Amanda Palmer at The Academy | Review

Amanda Palmer at The Academy | Review AFPalmer ByDebHickey 57 bannerIt’s the final day of an extended Amanda Palmer European tour, and she’s clearly in the mood to celebrate. Having spent the day touring radio stations and strumming her ukulele from atop a statue outside a women’s health clinic, she’s a lunging bundle of smiles by the time she turns out on The Academy stage. And what an impact she makes.

Palmer’s one of those people it’s impossible to come across without forming a fairly polarized opinion. The early, ukulele portion of her set sees the New Yorker perform in the style of a pub gig, her music laced with as much crowd banter as music, and the set list made up on the spot. There’s ‘Yellow Submarine’ on ukulele, a surreally brilliant rendition of NWA’s ‘Fuck Tha Police’ complete with a smartphone teleprompter from an awkward looking audience member, and the crudely wonderful vaginal references of Map Of Tasmania. It’s highly unpolished, which is refreshing, and the quality of the ukulele play is hardly likely to inspire taking up the instrument, but Palmer’s nothing if not a lyrical knife to the heart.

The best early example comes in a new song. Having stuck to full on comic banter mode for the opening few tracks, Palmer’s suddenly into analysis mode, adding to her Daily Mail retort (seemingly a one off in live terms) with another new track “that makes me want to fucking die”, about a French fan writing to her after being raped by his father, and asking her how she keeps going. It’s used to put Palmer’s life in context: she admits that had her deceased brother known the bitterness media attention would draw from her, he might not be as proud. The French kid has become a point of contrast next to Palmer’s life, and the result is gentle, subtle, haunting and quite incredibly moving. It’s also one of only three new songs Palmer’s written in two years.

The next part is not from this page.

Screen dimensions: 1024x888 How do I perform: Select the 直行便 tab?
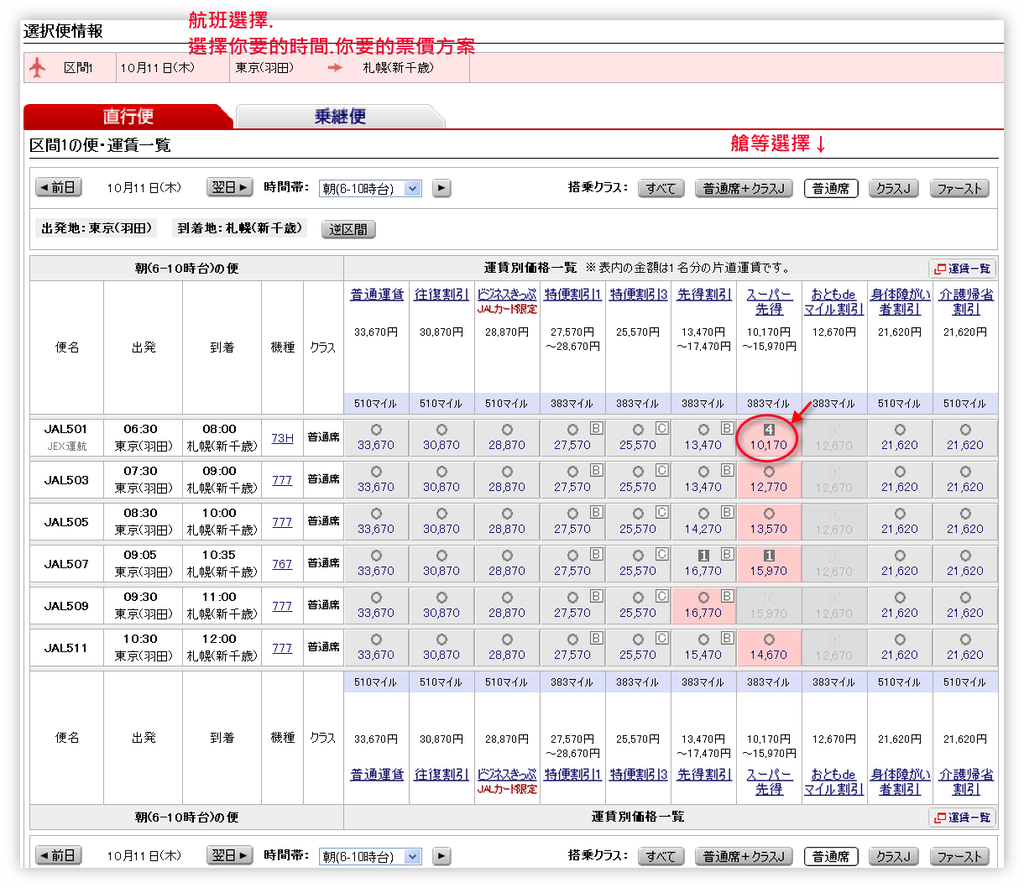point(128,117)
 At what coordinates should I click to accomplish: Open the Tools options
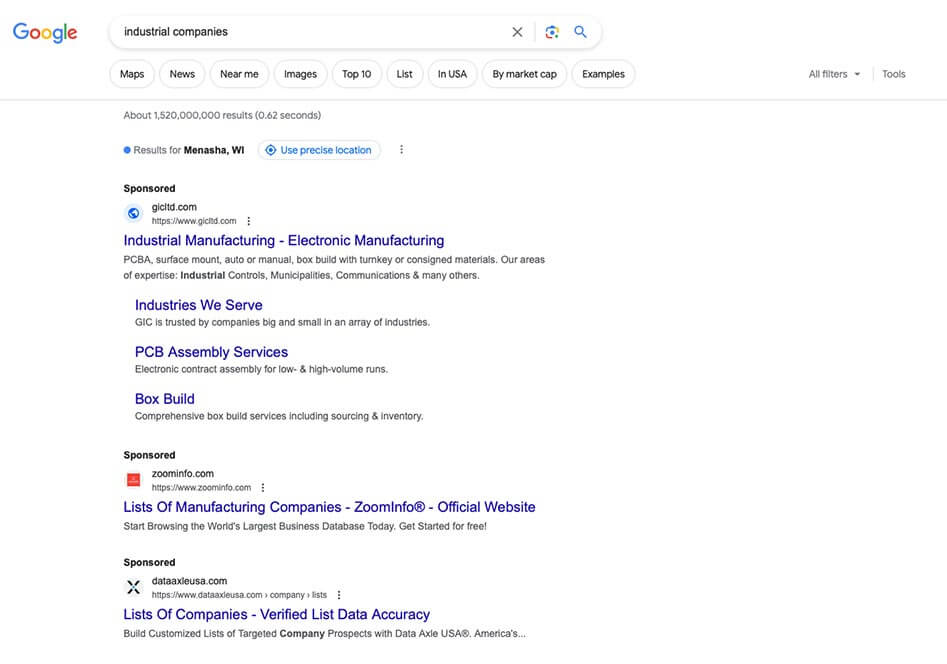(893, 74)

Soon afterwards the Grand Theft Orchestra finally make their appearance, and while the wonderfully foul-mouthed pub-banter takes more of a back seat – only to return when Palmer takes a mid-set bathroom break – with the more polished material delivered with texture and verve. Lost is boisterous, and lent some serious soulfulness through its dedication to an interviewer earlier in the day who’d suffered bereavement. Bed Song is still craftier live, seemingly applicable to every failed relationship, and Trout Heart Replica rocks, delivered complete with the gory humour of the back story, a fish heart that continued to beat once removed from the body.

The Killing Type is another high. Backed by a locally recruited orchestra, that pitchy chorus is exceptional, and the song’s heady, soaring background adds real depth, especially in the screaming I’m Saying It Now retort from a riotous audience. You can almost picture the blood from that video splattering across the stage.

Oasis though, offers the evening’s greatest talking point. Palmer introduces the track by talking about playing it at her ‘ninja gig’ earlier in the day, where she asked a few locals about the legitimacy of the local women’s centre. She goes on to talk about the right wing American groups that set up false abortion centres in order to attempt to influence vulnerable women. At the time, it seems Palmer’s unaware of the debate surrounding the topic in Ireland (the following day, she’s told of it and tweets a lot of pro-choice support), but even the mention results in a division in the room: a majority who loudly agree with her, and a very sour faced minority searing in the corner.  The song, incidentally, is an emotive (if overshadowed) highlight, containing the apt line “When I got my abortion, I brought along my boyfriend, we got there an hour before the appointment, and outside the building were all these annoying fundamentalist Christians, we tried to ignore them”. The abortion in question, incidentally, is expressly the result of rape.

Palmer, then, never fails to stir the pot a little, even when she doesn’t intend it. The overall effect is both magical and slightly confusing. Palmer’s not the greatest technical musician: the obscure Bostonian cover song she chooses as a closer, for example, she confesses is unrehearsed, and takes several attempts to get through the intro. The vocals, when they do come, seem just a touch outside the singers natural range, and for all its crowd-enhanced, sing-along emotion, it’s a flat finish. Then again, Palmer is impossible not to feel for, and relate to. She sees the world through the eyes of a true artist, and the sense of the unpredictable surrounding her show, combined with stories drawing meaning from the obviously meaningful but also the hugely unprofound are an enchanting way of looking at life.

She hits on issues, douses her set in a liberal philosophy that sits well with her young audience, and isn’t afraid to speak her mind. But we knew that already. As a first timer seeing Palmer live, what surprises most is how strong her musical tone changes are, and how well she makes that slightly shambolic approach to live music work. There are plenty of polished turds out there, and this is quite the opposite. Palmer would be the first to admit she’s not perfect, but she’s real, relatable and just slightly unprepared. It’s not always a chain of unrelenting fabulousness, but it is – more importantly – moving, and it’s very difficult to look away.